▸ TEXTE À ANALYSER

= = = =

Produire de la viande autrement. Non plus en élevant des animaux
mais en cultivant à grande échelle des cellules musculaires de porc, de poulet
ou de bœuf dans des bioréacteurs comme il en existe déjà pour fabriquer de la
bière, des yaourts ou de l'insuline. De prime abord, le projet peut paraître
fou mais c'est peut-être l'innovation à venir la plus radicale dans le domaine
alimentaire. «Elle devrait aboutir d'ici une dizaine d'années», affirme Marloes
Langelaan, de l'université d'Eindhoven, aux Pays-Bas, pays où les recherches
sont les plus avancées. Avec des collègues de l'université de Maastricht, cette
biologiste fait un tour d'horizon des problèmes techniques que pose la culture
de tissus animaux à des fins alimentaires dans le numéro de février de Trends in Food Science and
Technology, une revue britannique de référence pour la recherche
en alimentation.

= = = =

▸ DONNÉES ÉTUDIÉES
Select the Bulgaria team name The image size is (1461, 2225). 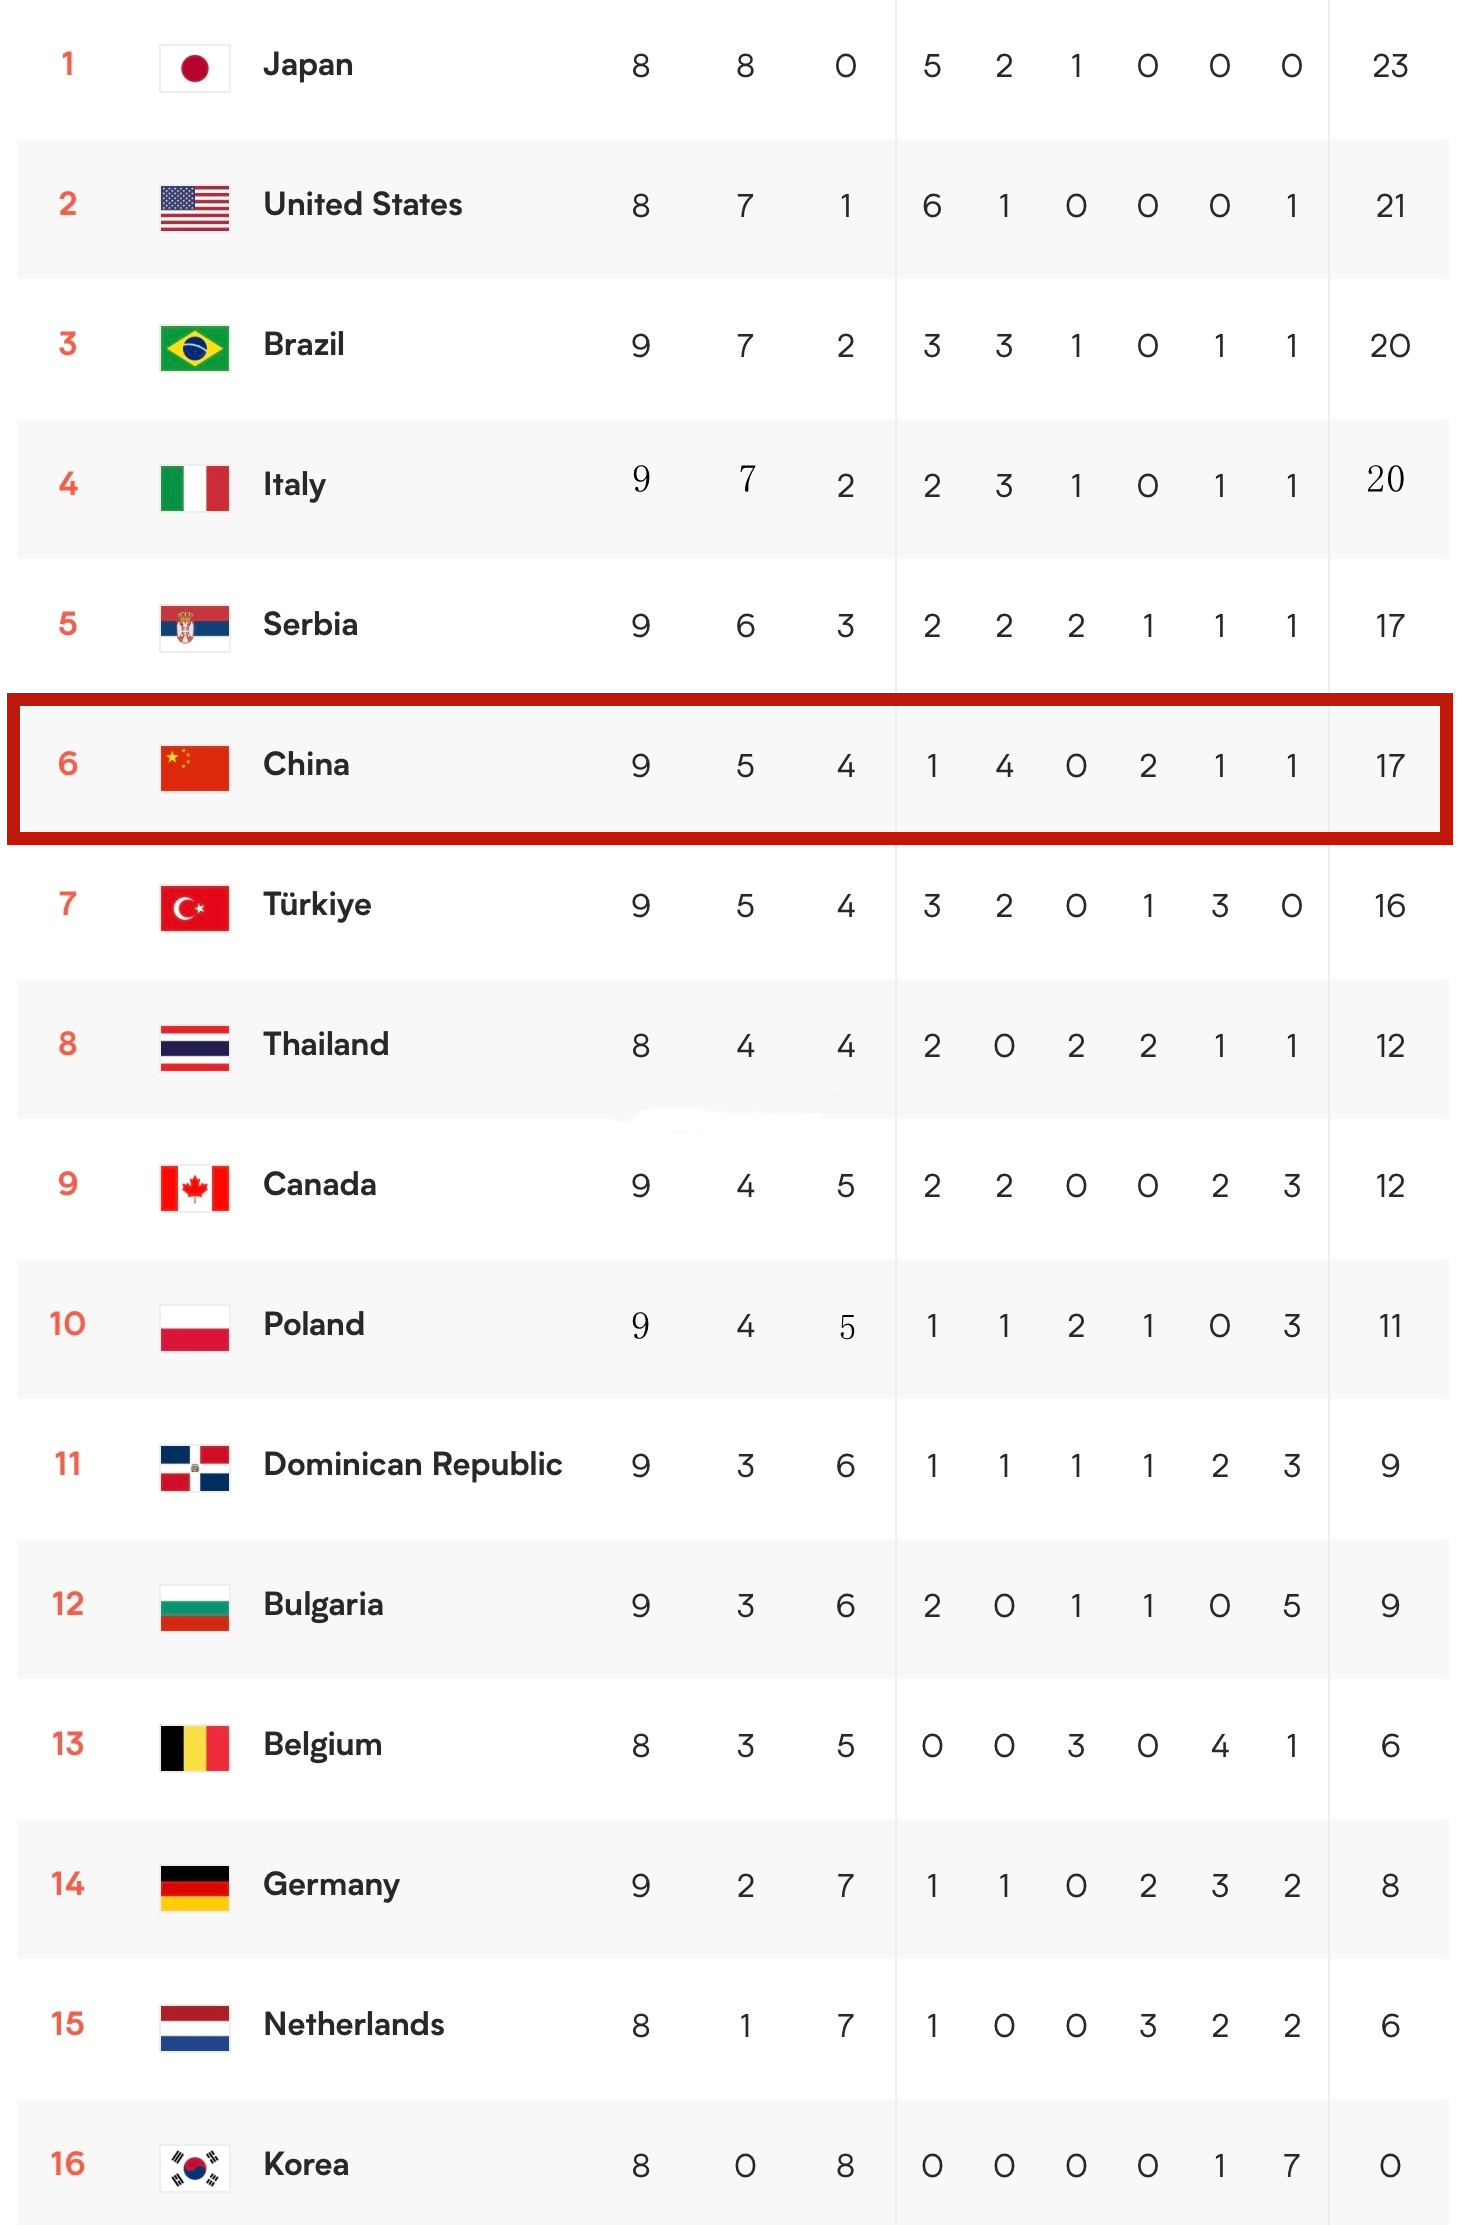point(323,1605)
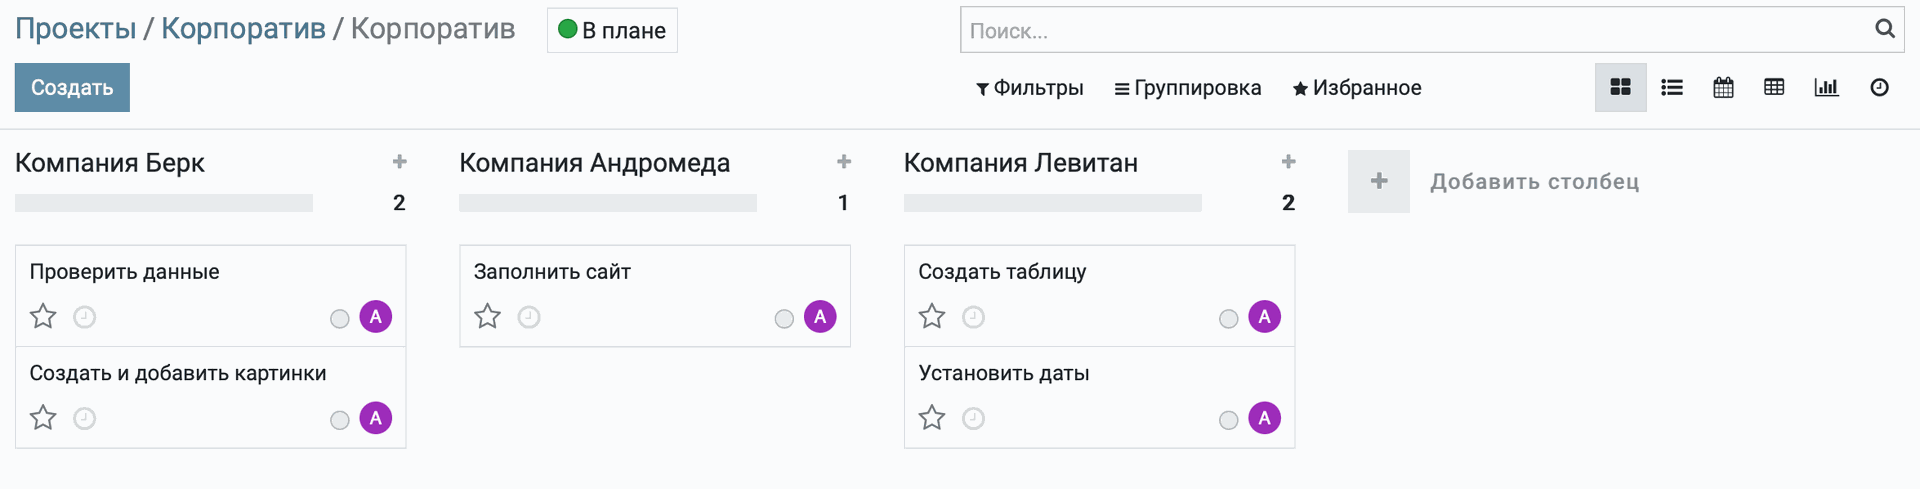The height and width of the screenshot is (489, 1920).
Task: Open the graph chart view
Action: tap(1826, 88)
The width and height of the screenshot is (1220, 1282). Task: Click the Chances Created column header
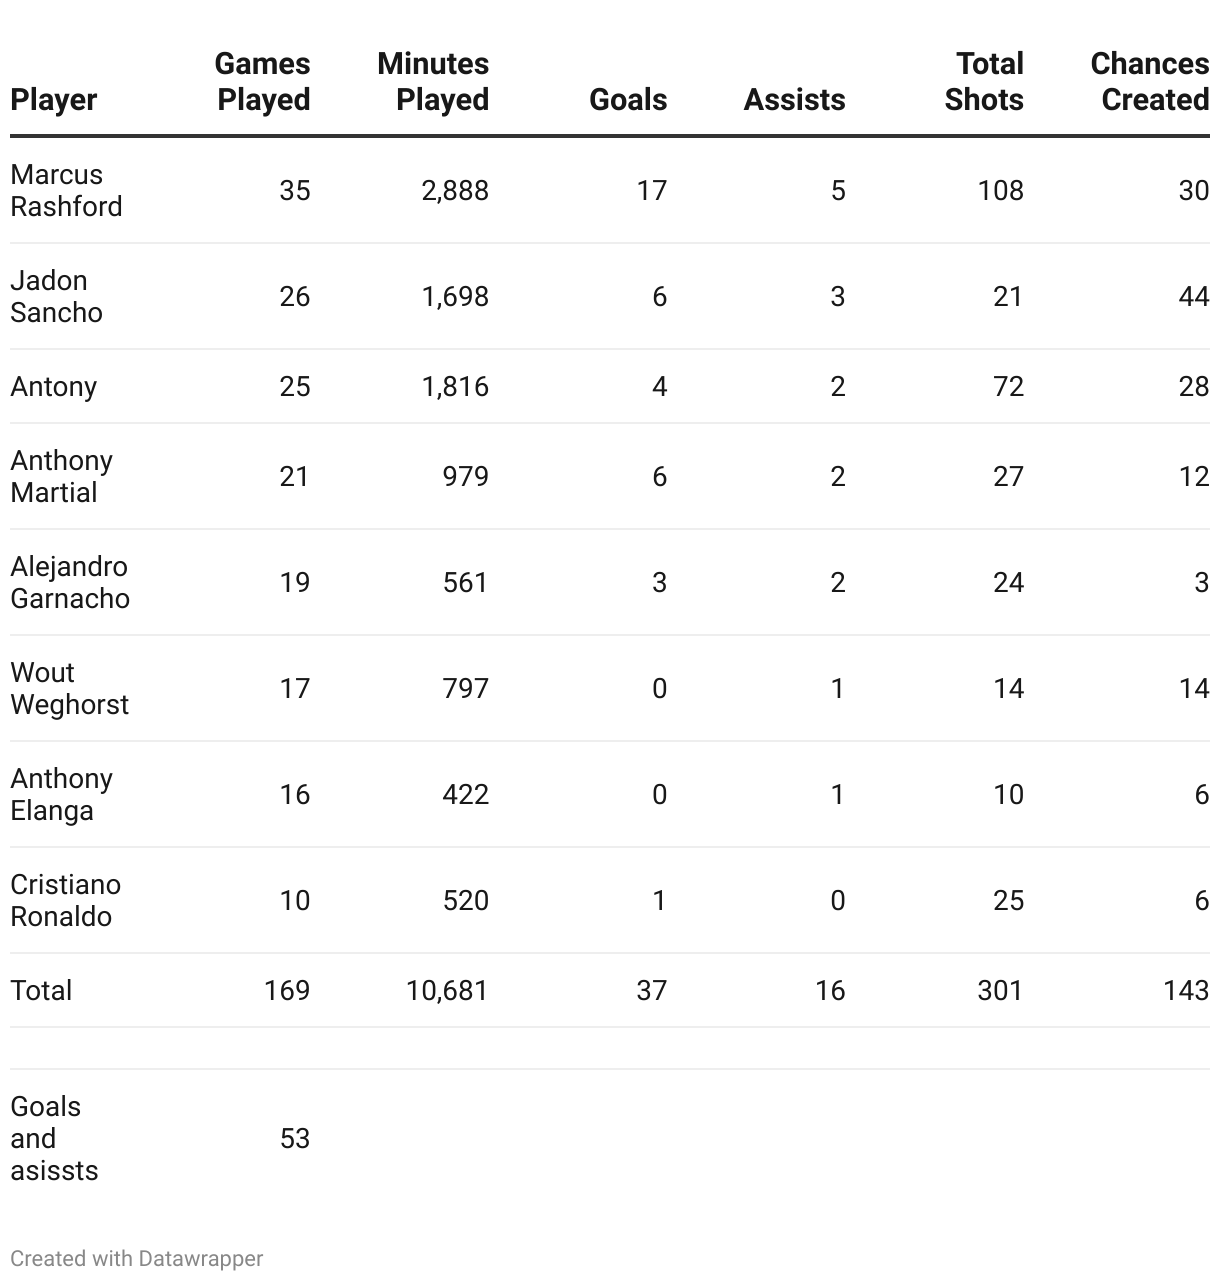click(x=1150, y=82)
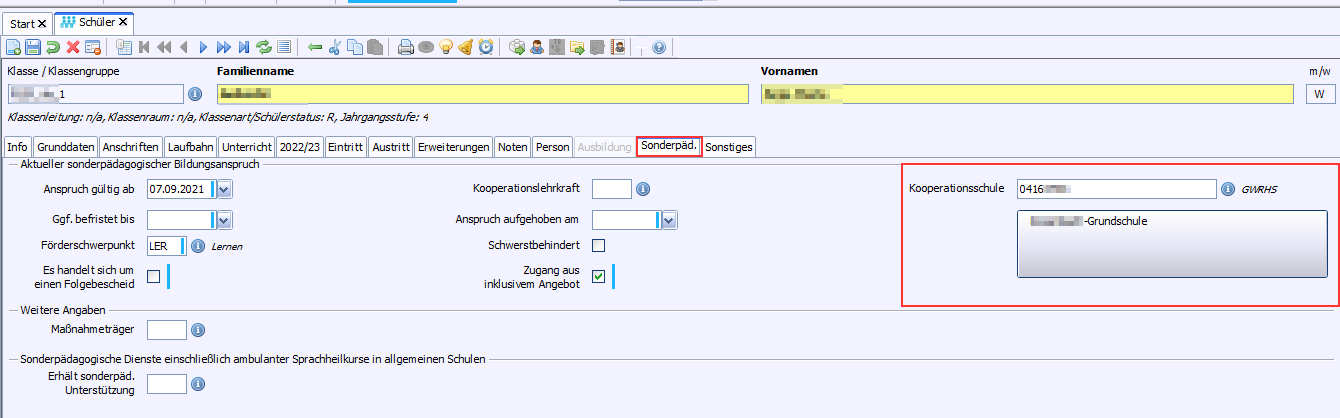Open the Anspruch aufgehoben am dropdown
This screenshot has width=1340, height=418.
pyautogui.click(x=669, y=220)
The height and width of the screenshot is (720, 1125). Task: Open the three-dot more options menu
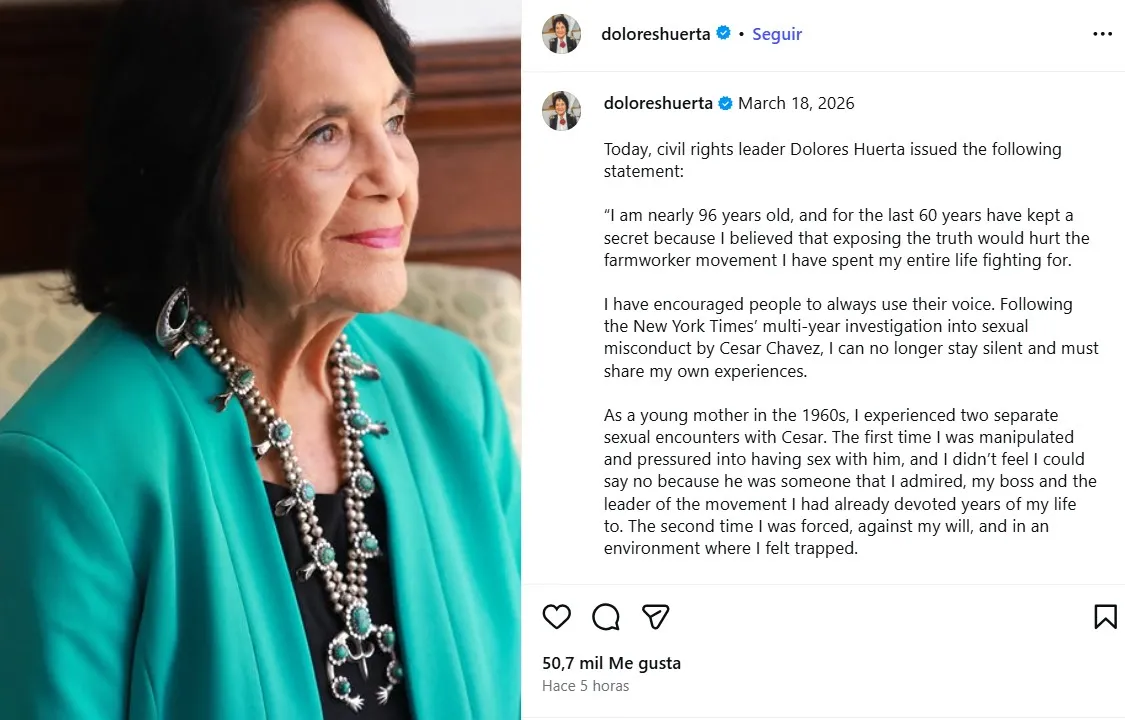pyautogui.click(x=1102, y=34)

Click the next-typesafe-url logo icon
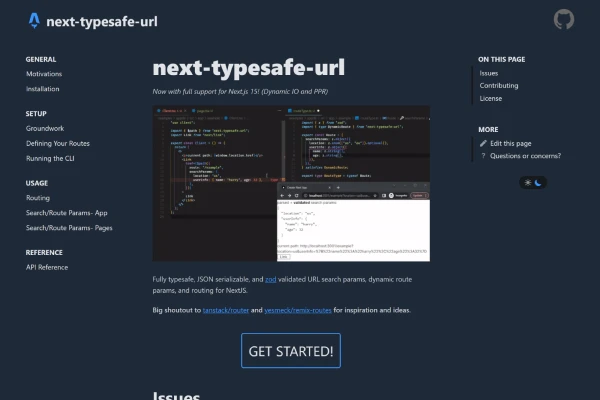[x=35, y=20]
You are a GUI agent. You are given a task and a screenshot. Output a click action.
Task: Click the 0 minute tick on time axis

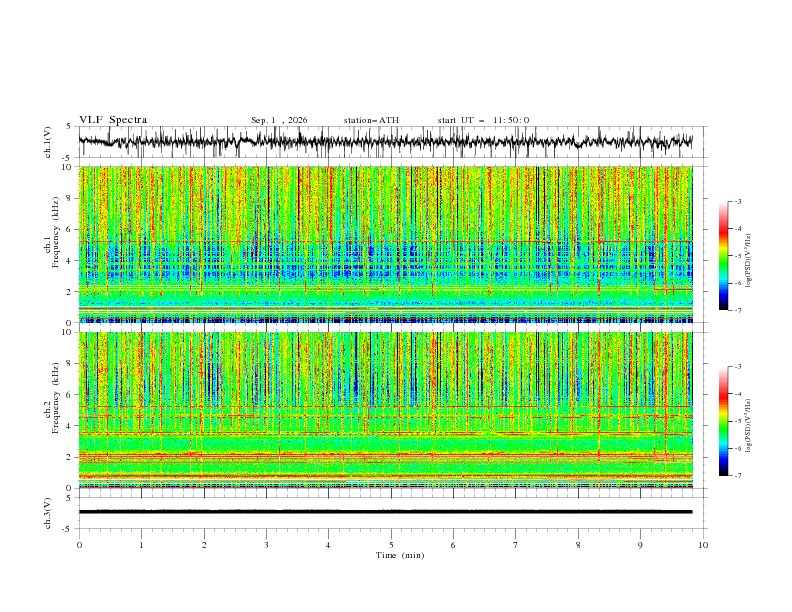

= = = =

▸ ÉNONCÉ DU PROBLÈME
Rédigez la suite du texte sur la production de viande en bioréacteurs, en commençant après sa dernière phrase.

▸ ESPACE DE RÉPONSE
La piste de la viande in vitro est explorée depuis une dizaine
d'années par plusieurs laboratoires dans le monde. La Nasa, l'agence spatiale
américaine, a été la première à s'intéresser à ce procédé car il pourrait
permettre de fournir des protéines à des astronautes lors d'un long voyage vers
Mars. La technique est directement inspirée de la culture de cellules à des
fins biomédicales. En 2000, des chercheurs du Touro College de New York ont
annoncé, dans la revue Acta
astraunotica, avoir réussi à produire de la chair de carpe à partir de cellules
prélevées sur un spécimen vivant. Depuis, plusieurs équipes américaines et
hollandaises ont publié toute une série d'études. Des brevets ont déjà été
déposés par des firmes privées et des laboratoires universitaires.
Quel goût et quelle texture aura cette viande artificielle ?
Sous quelle forme se présentera-t-elle ? Surimi ou spaghettis ? Les chercheurs
hollandais ne le disent pas. «Ce sont des problèmes de marketing et ils seront
abordés quand les verrous technologiques seront levés», expliquent-ils en
conclusion. Cependant, grâce aux nutriments, facteurs de croissance et autres
traitements biophysiques, il devrait être possible, selon eux, d'obtenir un
produit proche de la viande sur pied. «Il sera même possible d'avoir une viande
plus saine en jouant avec les substrats utilisés pour favoriser le métabolisme
des cellules musculaires.»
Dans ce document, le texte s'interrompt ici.